Compression Performance with Low Key Selectivity

[read this post on Mr. Fox SQL blog]

When it comes to enabling data compression in SQL Server I suspect most people don’t do a lot of testing as to the impacts of either enabling compression and its ongoing maintenance. I assume most are interested in its ongoing performance for queries, and you know that’s damn fair enough too!

If you read the Microsoft Data Compression Whitepaper (and I mean whos got time to do that!) then it has some interesting technical tidbits burried deep in there which affect the impacts of applying and managing data compression.

https://technet.microsoft.com/en-us/library/dd894051(v=sql.100).aspx

Here are some of the ones of interest…

SQL Server uses statistics on the leading column to distribute work amongst multiple CPUs, thus multiple CPUs are not beneficial when creating, rebuilding, or compressing an index where the leading column of the index has relatively few unique values or when the data is heavily skewed to just a small number of leading key values – only limited effective parallelism will be achieved in this case.

And this…

Compressing or rebuilding a heap with ONLINE set to ON uses a single CPU for compression or rebuild. However, SQL Server first needs to scan the table—the scan is parallelized, and after the table scan is complete, the rest of the compression processing of the heap is single-threaded.

And this…

When a heap is compressed, if there are any nonclustered indexes on the heap, they are rebuilt as follows:
(a) With ONLINE set to OFF, the nonclustered indexes are rebuilt one by one.
(b) With ONLINE set to ON, all the nonclustered indexes are rebuilt simultaneously.
You must account for the workspace required to rebuild the nonclustered indexes, because the space for the uncompressed heap is not released until the rebuild of the nonclustered indexes is complete.

That first one is a cracker – it hit me once when compressing a SQL Server table (600M+ rows) on a 64 core Enterprise SQL Server. After benchmarking several other data compression activities I thought I had a basic “rule of thumb” (based on GB data size and number of rows)… of which just happened to be coincidence!

This also begs the question of why would you use low selectivity indexes?
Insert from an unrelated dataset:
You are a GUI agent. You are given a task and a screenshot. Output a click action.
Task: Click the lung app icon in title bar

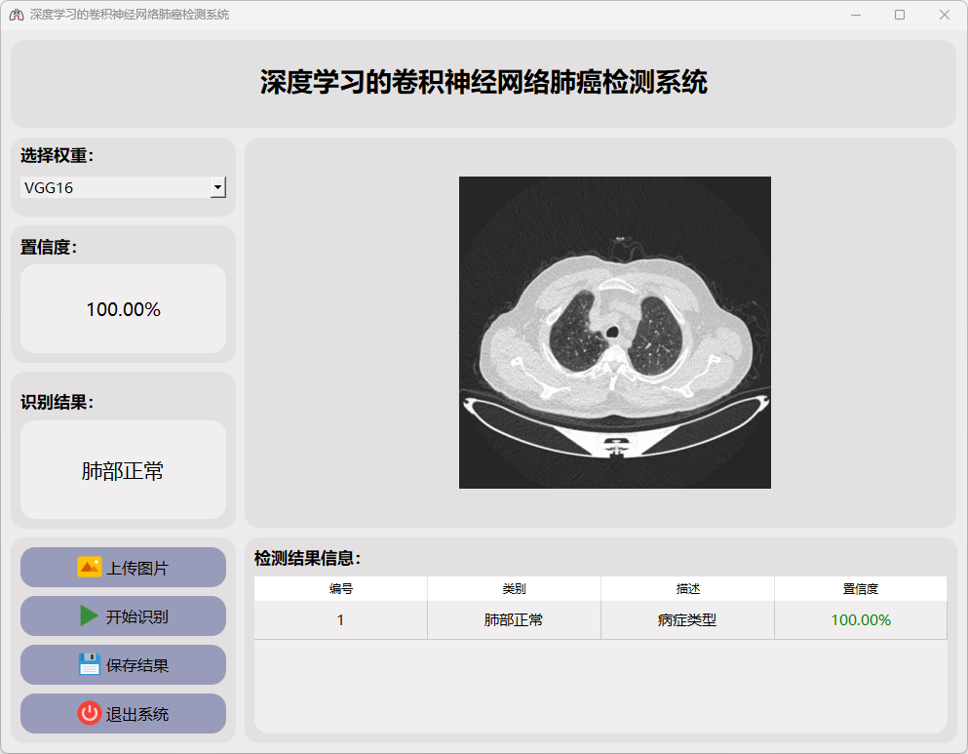point(15,15)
Well I can think of a few cases – but the one which stands out the most is the identification of a small number of rows within a greater collection – such as an Index on TYPE columns (ie; [ProcessingStatusFlag] CHAR(1) = [P]rocessed, nprocessed, [W]orking, [F]ailed, etc)
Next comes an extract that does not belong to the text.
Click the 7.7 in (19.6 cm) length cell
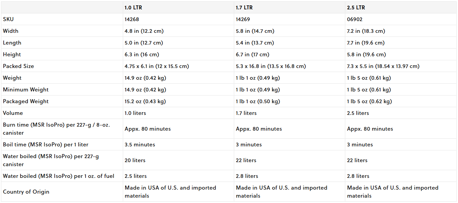This screenshot has height=203, width=458. (366, 43)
… AND SO – lets do some testing to validate this puppy!

Validating the Performance of Applying Compression

Setup the Test Table and Load Some Data

CREATE TABLE dbo.CompressionTable
(
 MySelectiveID INTEGER NOT NULL,
 MyNonSelectiveID INTEGER NOT NULL,
 MyPageFiller VARCHAR(7950) NOT NULL
)
GO

INSERT INTO dbo.CompressionTable
SELECT TOP 1000000
 ROW_NUMBER() OVER (ORDER BY o1.object_id)
 , 0
 , REPLICATE('X', 7900)
FROM master.sys.objects o1
 CROSS JOIN master.sys.objects o2
 CROSS JOIN master.sys.objects o3
ORDER BY 1
GO

SELECT count(DISTINCT MySelectiveID) FROM dbo.CompressionTable
SELECT count(DISTINCT MyNonSelectiveID) FROM dbo.CompressionTable
GO

The data in the first column [MySelectiveID] is highly selective (941192 unique rows) and the data in the second column [MyNonSelectiveID] only has a single value.
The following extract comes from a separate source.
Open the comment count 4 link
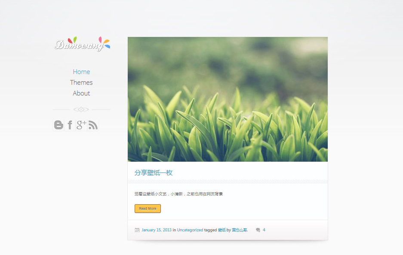Screen dimensions: 403x255 tap(264, 230)
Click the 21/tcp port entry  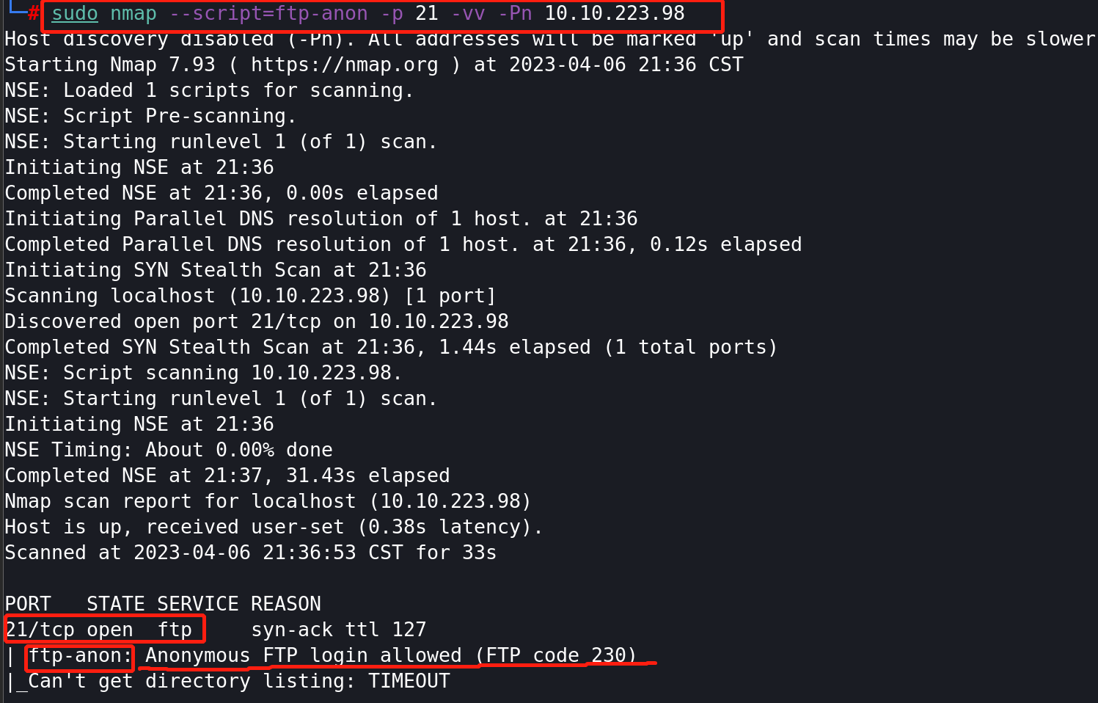40,630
Now lets build a PAGE compressed clustered index on the table in turn first on the SELECTIVE column and then on the NON-SELECTIVE column and see what happens.

SET STATISTICS IO ON
SET STATISTICS TIME ON
GO

CREATE CLUSTERED INDEX IX_CompressionTable
ON dbo.CompressionTable
(
 MySelectiveID,
 MyNonSelectiveID
)
WITH (DATA_COMPRESSION = PAGE, ONLINE = ON)
GO

DROP INDEX IX_CompressionTable ON dbo.CompressionTable
GO
CREATE CLUSTERED INDEX IX_CompressionTable
ON dbo.CompressionTable
(
 MyNonSelectiveID,
 MySelectiveID
)
WITH (DATA_COMPRESSION = PAGE, ONLINE = ON)
GO

Statistics for Clustered Index on the SELECTIVE column

Table ‘CompressionTable’. Scan count 4, logical reads 9921742.
SQL Server Execution Times:
CPU time = 93673 ms, elapsed time = 119562 ms.

Statistics for Clustered Index on the NON-SELECTIVE column

Table ‘CompressionTable’. Scan count 1, logical reads 6399967.
SQL Server Execution Times:
CPU time = 69859 ms, elapsed time = 139028 ms.

The data shows that the SELECTIVE index build is 17% faster than the NON-SELECTIVE index build.

Graphical Show Plans for the Clustered Index Builds for both types shows the SELECTIVE build process uses parallelism, and the NON-SELECTIVE build does not.

CompressionDifferences

Performance Gap Increases for Larger Machines

As the size of the machine running SQL increases, the performance gap between selective and non-selective columns becomes more significant. So as higher specification machines are deployed (such as 8, 16, 32, 64 cores/threads) the performance of low selectivity indexes may begin to cause noticeable delays in maintenance.

Rerunning a larger row test on an Azure D14 (16 cores, 112GB RAM, SQL 2016 CTP3.3, Enterprise) has provided the statistics below;

SELECTIVE = 16 x scans, completed in 231746 ms (elapsed)
NON-SELECTIVE = 1 x scan, completed in 834116 ms (elapsed)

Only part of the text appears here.